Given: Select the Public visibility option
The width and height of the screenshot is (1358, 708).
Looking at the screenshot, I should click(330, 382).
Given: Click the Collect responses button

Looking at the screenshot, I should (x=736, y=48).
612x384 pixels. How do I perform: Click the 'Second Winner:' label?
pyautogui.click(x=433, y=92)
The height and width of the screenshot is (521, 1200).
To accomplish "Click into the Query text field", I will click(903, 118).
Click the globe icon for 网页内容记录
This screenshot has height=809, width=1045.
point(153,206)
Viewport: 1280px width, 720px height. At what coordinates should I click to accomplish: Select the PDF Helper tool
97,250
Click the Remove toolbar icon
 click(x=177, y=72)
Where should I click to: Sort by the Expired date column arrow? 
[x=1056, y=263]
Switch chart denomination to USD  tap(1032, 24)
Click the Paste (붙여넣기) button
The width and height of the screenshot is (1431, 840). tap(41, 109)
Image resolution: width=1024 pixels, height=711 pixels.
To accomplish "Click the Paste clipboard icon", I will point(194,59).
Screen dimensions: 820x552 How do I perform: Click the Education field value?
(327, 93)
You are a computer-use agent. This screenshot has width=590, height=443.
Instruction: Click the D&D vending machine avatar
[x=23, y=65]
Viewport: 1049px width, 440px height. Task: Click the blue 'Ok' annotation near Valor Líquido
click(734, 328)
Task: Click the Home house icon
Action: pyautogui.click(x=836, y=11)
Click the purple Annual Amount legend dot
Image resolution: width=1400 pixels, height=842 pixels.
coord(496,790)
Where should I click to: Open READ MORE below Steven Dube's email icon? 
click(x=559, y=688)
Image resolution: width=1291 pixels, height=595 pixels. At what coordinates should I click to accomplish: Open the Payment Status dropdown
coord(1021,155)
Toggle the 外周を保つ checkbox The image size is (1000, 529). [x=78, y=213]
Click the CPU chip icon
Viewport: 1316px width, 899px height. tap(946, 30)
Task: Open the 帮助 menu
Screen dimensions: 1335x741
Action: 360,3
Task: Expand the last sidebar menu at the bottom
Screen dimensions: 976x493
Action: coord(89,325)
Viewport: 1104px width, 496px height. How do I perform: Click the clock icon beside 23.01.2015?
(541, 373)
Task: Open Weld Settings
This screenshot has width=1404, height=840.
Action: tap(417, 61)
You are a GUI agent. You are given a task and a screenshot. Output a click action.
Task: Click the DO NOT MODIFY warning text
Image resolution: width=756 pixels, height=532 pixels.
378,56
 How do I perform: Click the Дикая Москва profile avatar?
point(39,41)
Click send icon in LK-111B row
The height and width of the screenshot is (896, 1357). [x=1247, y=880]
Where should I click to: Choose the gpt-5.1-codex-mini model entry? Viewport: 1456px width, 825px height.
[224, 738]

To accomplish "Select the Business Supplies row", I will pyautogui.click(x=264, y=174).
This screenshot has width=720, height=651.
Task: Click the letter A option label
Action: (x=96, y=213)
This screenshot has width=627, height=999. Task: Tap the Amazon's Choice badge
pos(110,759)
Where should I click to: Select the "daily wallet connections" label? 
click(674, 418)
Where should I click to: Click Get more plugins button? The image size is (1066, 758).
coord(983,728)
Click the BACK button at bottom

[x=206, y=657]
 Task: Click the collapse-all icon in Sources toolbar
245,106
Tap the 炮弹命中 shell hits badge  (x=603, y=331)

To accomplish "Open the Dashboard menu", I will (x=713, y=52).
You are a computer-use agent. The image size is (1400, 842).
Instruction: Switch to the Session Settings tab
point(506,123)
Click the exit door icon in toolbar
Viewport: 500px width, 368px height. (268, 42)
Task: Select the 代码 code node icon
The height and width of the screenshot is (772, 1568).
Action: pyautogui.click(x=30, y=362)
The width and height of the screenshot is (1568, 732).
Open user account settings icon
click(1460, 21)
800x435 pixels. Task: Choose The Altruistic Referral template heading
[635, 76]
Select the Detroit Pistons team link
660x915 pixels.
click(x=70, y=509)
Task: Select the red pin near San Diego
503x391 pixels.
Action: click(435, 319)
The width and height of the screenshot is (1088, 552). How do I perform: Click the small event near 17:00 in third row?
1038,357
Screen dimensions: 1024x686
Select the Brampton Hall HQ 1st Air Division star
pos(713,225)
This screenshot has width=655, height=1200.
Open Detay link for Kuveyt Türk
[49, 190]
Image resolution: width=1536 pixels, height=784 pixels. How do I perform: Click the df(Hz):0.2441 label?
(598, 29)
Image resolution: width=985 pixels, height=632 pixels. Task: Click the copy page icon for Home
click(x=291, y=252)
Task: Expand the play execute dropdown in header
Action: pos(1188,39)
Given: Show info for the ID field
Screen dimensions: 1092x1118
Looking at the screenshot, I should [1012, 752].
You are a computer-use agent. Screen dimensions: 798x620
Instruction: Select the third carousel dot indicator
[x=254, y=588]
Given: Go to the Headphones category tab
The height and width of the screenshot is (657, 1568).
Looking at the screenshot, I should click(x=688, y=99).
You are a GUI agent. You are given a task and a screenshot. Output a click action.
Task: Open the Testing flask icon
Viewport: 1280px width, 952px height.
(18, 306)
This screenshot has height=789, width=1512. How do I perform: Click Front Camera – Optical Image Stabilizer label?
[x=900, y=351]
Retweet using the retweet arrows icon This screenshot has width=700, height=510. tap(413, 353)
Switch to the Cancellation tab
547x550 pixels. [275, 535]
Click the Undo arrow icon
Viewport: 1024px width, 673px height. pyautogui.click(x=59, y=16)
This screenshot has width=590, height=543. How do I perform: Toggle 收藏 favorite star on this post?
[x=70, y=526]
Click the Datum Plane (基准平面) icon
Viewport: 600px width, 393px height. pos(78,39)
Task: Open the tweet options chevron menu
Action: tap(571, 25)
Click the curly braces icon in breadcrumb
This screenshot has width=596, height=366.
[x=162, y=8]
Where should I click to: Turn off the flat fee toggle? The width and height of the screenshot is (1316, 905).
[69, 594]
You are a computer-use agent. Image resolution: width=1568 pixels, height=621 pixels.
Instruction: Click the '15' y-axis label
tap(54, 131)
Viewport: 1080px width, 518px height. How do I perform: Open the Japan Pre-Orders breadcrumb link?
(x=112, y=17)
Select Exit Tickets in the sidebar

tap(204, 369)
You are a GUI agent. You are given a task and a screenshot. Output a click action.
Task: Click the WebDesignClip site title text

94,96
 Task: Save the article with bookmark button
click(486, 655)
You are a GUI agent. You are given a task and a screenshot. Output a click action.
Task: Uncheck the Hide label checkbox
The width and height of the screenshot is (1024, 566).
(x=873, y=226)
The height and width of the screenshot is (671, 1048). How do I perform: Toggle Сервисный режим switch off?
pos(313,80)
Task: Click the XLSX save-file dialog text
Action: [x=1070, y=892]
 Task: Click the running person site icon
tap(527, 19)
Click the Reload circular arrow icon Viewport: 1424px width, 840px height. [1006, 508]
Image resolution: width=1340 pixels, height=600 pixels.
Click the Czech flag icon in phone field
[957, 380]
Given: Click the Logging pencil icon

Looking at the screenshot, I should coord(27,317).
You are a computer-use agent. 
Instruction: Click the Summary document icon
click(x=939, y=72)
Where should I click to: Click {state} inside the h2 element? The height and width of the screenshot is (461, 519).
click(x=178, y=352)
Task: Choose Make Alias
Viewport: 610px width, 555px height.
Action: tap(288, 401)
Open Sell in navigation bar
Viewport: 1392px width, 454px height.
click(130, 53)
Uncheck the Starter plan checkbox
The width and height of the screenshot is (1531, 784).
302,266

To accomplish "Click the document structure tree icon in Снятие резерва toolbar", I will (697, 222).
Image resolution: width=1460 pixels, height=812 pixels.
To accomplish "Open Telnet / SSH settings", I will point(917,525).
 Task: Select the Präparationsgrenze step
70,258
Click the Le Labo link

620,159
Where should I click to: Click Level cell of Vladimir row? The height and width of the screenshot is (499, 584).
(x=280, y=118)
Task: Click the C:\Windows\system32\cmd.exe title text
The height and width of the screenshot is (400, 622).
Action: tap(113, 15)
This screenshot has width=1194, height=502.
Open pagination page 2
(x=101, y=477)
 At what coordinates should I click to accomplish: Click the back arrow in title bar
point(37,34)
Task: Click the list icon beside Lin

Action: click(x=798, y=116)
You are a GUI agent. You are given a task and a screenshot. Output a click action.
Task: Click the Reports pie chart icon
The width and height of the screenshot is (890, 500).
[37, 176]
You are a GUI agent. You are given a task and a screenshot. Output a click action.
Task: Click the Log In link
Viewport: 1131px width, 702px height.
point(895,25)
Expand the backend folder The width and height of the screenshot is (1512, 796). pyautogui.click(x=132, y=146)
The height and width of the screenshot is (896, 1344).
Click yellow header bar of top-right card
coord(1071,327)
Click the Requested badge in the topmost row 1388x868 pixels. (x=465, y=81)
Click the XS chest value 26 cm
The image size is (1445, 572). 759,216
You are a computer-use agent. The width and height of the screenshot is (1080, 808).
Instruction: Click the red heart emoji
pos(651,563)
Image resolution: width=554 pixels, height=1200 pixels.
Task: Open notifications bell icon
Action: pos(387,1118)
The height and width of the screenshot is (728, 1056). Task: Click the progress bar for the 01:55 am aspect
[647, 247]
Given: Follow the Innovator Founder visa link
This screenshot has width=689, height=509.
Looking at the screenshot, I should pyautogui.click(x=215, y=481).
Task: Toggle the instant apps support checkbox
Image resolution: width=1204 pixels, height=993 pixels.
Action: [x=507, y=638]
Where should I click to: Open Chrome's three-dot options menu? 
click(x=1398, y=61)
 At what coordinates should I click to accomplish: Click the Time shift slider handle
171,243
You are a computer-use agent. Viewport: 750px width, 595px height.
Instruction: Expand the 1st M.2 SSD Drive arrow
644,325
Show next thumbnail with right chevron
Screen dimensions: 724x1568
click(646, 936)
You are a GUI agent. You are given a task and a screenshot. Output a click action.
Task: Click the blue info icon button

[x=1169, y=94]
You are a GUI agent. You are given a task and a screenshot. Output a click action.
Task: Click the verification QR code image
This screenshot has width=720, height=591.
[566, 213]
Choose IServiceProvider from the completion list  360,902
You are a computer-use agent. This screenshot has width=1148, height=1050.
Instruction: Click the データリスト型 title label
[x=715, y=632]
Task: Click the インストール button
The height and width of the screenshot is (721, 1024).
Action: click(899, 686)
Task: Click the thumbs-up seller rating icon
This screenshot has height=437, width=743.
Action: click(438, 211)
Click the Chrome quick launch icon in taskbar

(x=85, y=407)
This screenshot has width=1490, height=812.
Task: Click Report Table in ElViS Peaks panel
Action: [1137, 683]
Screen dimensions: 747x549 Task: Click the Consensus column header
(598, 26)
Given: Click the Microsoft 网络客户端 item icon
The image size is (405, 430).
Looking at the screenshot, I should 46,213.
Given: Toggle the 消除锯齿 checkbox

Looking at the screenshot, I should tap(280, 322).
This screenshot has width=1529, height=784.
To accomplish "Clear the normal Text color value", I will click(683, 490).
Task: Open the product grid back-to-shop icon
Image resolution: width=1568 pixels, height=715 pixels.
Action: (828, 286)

########################################

» Brief:
Search the records above for the string "chart". Report each line that has it.

» Exercise solution:
Switch chart denomination to USD  tap(1032, 24)
Task: Click the Reports pie chart icon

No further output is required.